Beard observed and recorded, first hand, that the model of elephant conservation that started in Kenya in the early 1960s was in fact driving tens of thousands of the animals to starvation as they were rounded up into a ‘protected’ park too small for their growing numbers, exacerbated by the outlawing of the traditional indigenous hunters.

He also revealed that overpopulated elephant herds showed cardio-vascular disease, stress and density dependent diseases, exactly what humans are experiencing now. He argued that what happened to the elephants is now happening to humans. “For centuries these bow hunters lived, and lived well, among the elephants and rhinos.

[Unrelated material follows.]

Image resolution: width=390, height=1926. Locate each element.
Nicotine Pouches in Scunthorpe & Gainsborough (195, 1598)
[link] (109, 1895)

A natural order was established – coexistence – symbiosis! They all were surviving nicely, in balance until the white man came along to save them. The whites staked out protective boundaries, arrested the hunter-gathers and upset the balance. Concentrated populations of reproducing pachyderms overpopulated and overate their food supply. Disaster was then at hand.” — Peter Beard Beard’s perspective on ecological balance was considered extremely controversial among the elite ‘conservation’ community.

Langelle’s work at the International Center of Photography gave him a rare insight into Beard, whose controversial views on ecology then, are just as relevant today.